• _Instructions for the task_:
Please return exactly the lines from the one containing "This screenshot has height=343, width=281." through the end of the records, including both.

##### Raw data #####

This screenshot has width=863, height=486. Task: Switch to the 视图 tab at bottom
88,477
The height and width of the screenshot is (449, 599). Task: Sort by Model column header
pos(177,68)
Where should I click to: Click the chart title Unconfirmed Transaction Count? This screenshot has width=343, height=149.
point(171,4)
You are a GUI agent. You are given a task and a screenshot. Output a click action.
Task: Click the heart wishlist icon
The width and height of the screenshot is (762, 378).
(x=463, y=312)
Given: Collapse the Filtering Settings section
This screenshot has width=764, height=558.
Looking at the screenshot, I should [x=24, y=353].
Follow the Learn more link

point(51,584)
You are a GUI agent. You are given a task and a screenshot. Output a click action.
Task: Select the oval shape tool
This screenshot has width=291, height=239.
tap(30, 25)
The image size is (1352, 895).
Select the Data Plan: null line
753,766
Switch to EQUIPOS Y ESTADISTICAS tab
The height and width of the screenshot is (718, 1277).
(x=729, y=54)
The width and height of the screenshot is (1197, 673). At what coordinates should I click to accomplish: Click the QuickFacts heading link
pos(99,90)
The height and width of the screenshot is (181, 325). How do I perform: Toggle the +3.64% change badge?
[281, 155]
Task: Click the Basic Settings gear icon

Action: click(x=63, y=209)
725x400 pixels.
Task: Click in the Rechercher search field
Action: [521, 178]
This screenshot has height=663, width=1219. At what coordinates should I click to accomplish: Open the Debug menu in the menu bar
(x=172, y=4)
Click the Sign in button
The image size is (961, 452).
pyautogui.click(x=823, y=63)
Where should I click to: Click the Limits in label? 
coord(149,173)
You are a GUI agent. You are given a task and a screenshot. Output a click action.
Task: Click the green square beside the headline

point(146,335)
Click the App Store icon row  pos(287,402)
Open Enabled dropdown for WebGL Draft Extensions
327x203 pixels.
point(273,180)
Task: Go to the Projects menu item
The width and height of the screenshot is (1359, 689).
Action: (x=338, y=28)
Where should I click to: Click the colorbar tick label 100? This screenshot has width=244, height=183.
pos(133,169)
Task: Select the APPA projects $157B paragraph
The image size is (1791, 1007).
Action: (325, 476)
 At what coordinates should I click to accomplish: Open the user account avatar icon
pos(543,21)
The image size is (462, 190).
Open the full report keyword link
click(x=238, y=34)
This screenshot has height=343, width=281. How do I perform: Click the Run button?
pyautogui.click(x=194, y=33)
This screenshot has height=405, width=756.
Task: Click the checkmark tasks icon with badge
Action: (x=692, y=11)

#####

• _The completed task_:
This screenshot has height=343, width=281. How do I perform: Click the Run button?
pyautogui.click(x=194, y=33)
This screenshot has height=405, width=756.
Task: Click the checkmark tasks icon with badge
Action: (x=692, y=11)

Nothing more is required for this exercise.